Doch wie unseren Urahnen dies gelang und wie sie das Laufen und damit die ersten Schritte zur Menschwerdung lernten ist noch nicht genau wissenschaftlich belegt. Nach diesen Wurzeln sucht deshalb seit einiger Zeit ein von der Deutschen Forschungsgemeinschaft (DFG) unterstütztes Großprojekt. Im Jahr 2006 haben die Wissenschaftler von „Rift dynamics, uplift and climate change in Equatorial Africa“, kurz RiftLink, unter der Leitung von Professor Georg Rümpker von der Universität Frankfurt in Ostafrika mit ihrer Arbeit begonnen.
Projekt RiftLink
Wichtigster Forschungsschwerpunkt sind die Ruwenzori-Berge. Dabei handelt es sich um einen Teil des ostafrikanischen Riftsystems in Uganda. Mit mehr als 5.000 Metern erreicht er eine ungewöhnliche Höhe in einer Region, die ansonsten von Grabenbrüchen geprägt wird. Das internationale Wissenschaftlerteam bestehend aus Geologen, Biologen, Paläontologen und Geophysikern will klären, wie es dort zur Gebirgsbildung kam und welchen Einfluss sie auf das Klima und die Veränderung der Ökosysteme und damit letztlich die Evolution des Menschen hatte.
Eines der Ziele der Forscher ist es, Daten für ein komplexes Computermodell zu sammeln, das klimatische, biologische und geologische Entwicklungen in den letzten Jahrmillionen miteinander verknüpft und in Beziehung setzt. Paläontologen suchen deshalb in Ostafrika nach Spuren von bisher unbekannten Vormenschen und urzeitlichen Tieren und Pflanzen, Biologen gehen auf Schneckenjagd und Geologen sammeln Gesteinsproben. Geophysiker dagegen haben rund 20 seismologische Messstationen errichtet, die die geologischen Vorgänge im Erdinneren „erlauschen“ sollen.
Noch sind die Forscher mit der Auswertung ihrer Daten beschäftigt, erste Ergebnisse von RiftLink werden aber bereits in Kürze erwartet.
Plattentektonik hatte die Finger im Spiel
Einen Schritt weiter sind dagegen schon Geowissenschaftler um Royhan und Nahid Gani von der Universität von Utah. Sie untersuchten im Jahr 2006 in Ostafrika, ob globale Klimaveränderungen schuld waren an dem tiefgreifenden Wandel von Klima und Natur zurzeit der Menschwerdung oder doch Veränderungen in der lokalen Topografie.
Klar ist: Wie ein Reiter auf seinem Pferd, sitzt Afrika auf mehreren tektonischen Platten: Westlich des ostafrikanischen Rift-Grabens liegt die Afrikanische, östlich davon die Arabische Platte.

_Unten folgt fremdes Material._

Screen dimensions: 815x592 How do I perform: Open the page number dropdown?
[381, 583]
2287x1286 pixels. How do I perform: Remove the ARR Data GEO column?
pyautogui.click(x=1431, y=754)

Seit rund 45 Millionen Jahren bewegen sie sich langsam aber sicher auseinander. Verantwortlich dafür ist aufströmendes glühend heißes Magma genau unter der Plattengrenze. Dies ließ nicht nur den sich vom Hochplateau Äthiopiens bis hin zum südafrikanischen Karoo-Plateau reichenden Rift-Graben entstehen, sondern türmte auch beiderseits des Tales hunderte von Kilometern lange Gebirgszüge auf.
Die Forscher untersuchten in ihrer Studie nun die Entstehung eines Höhenzugs, der parallel zum Ostafrikanischen Graben von Nord nach Süd durch Ostafrika führt – und speziell das rund 480 Kilometer breite Äthiopische Plateau. Das Ergebnis ihrer geologischen Analysen: Die stärkste Hebung fand dort ziemlich genau zu der Zeit statt als auch die ersten Vormenschen erschienen: vor sechs bis drei Millionen Jahren. Ähnliche Ergebnisse liegen nach Angaben der Forscher mittlerweile auch für andere Teile der so genannten Afrikanischen Mauer vor.
Ostafrika trocknete aus
„Offensichtlich ist die Afrikanische Mauer erst innerhalb der letzten sieben Millionen Jahre zu einer so prominenten Erhebung geworden“, erklärt Gani. „Damit spielte sie auch eine wichtige Rolle für die zunehmende Austrocknung Ostafrikas, da sie der vom Osten her über den Kontinent ziehenden feuchten Monsunluft das Wasser entzog.“ Der Gebirgszug stellte für die feuchten Luftmassen eine massive Barriere dar und sorgte so dafür, dass es jenseits davon weniger regnete.